A NANOG presentation from October 2008 is still once of the better summaries of the problems we face with route registries. I do not believe that much has change in the five years since this presentation was given.
(http://www.nanog.org/meetings/nanog44/presentations/Tuesday/RAS_irrdata_N44.pdf)

This would be challenging enough, but the problem is further compounded by the observation that in many areas of the Internet operators have eschewed the route registry approach and rely on their own customised tools. So not only is the quality of the information in route registries variable, the coverage of the information in route registries is also variable.

Where to from here?

This MITM attack form exposes a broader issue here about the difference between routing intent and routing protocol operational correctness. A protocol correctness tool, such as secure BGP, is able to tell you that the routing information has been faithfully propagated across the network via the operation of the routing protocol, but such a tool cannot tell you whether the routes that are being propagated were intentionally distributed or not.

But devising solutions based on routing intentions, along the lines of the route registry has its own failings, as we’ve examined.

Some longstanding problems are longstanding because we have not quite managed to apply the appropriate analytical approach to the problem. in other words, for some problems, there is a solution out there, but it involves some searching!

We could try, yet again, to coerce the industry to diligently use route registries for all external routing, but what would be different from this call to use route registries from all the other calls in the past? And if its no different, then why would such a call enjoy any greater levels of take up than has happened in the past?

Maybe we could use digital signatures and the Resource PKI (RPKI) to combine information authenticity with the route registries. However the issue we may want to consider in this case is would this only make an already complex and difficult system yet more complex and even harder to use?

Maybe we could go back to using prefix route filters, and attempt automation of the filter function through using the RPKI to validate signed filter requests. But this approach relies on universal adoption, or at least very widespread adoption of prefix filters in order to be effect. And this falls into the category of “good housekeeping” tasks that we all talk about, and many of us actually do, but many others do not. Like BCP 38 it seems that it never quite gets adopted in enough places to be effective.

Maybe this particular problem of support a secure routing environment is a different kind of longstanding problem. Because some problems are longstanding problems simply because they are just exceptionally hard problems!

What we would like is some form of automated mechanism that would allow a BGP speaker to detect the difference in routing updates between what is intended and what is not. and so far what we have is a set of “part” tools that can perform this type of discrimination between good and bad part of the time for part of the possible set of updates for part of the set of routed networks. However, we seem to find it exceptionally hard to figure out what form of approach would offer us some form of completeness.

This makes me wonder if there are alternate perspectives on the space we are working in.

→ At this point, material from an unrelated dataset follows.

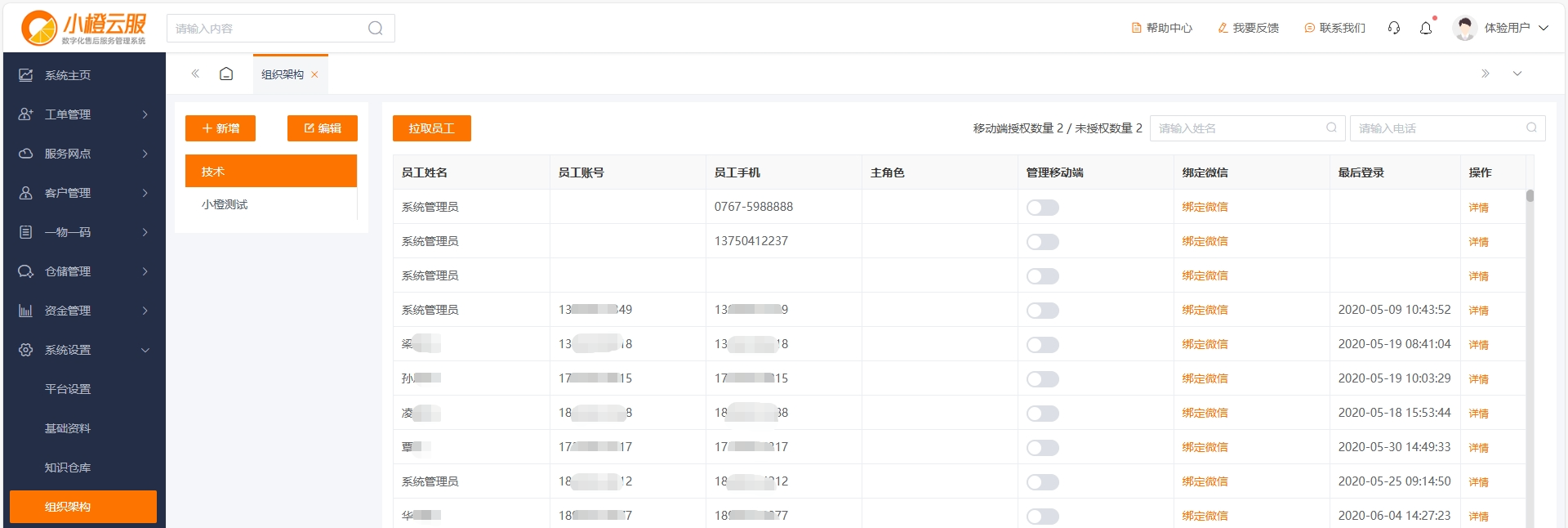The height and width of the screenshot is (528, 1568).
Task: Open 知识仓库 in the sidebar
Action: [x=68, y=468]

For example, would we think about this problem differently if we were to think about routing not as a topology and reachability tool, but an distributed algorithm to solve a set of simultaneous equations. The equations here are expressions of routing policies, and the aim of the algorithm is to converge on solutions that solve individual equations as well as converging on a network-wide solution of maximal connectivity and minimal cost. Would such a different perspective provide a different insight as to the way in which routing policies and routing protocols interact? And could such a perspective provide some leads as to how we could not only secure the routing system against deliberate abuse and malfeasance but also secure it against inadvertent misadventure in the form of route leaks?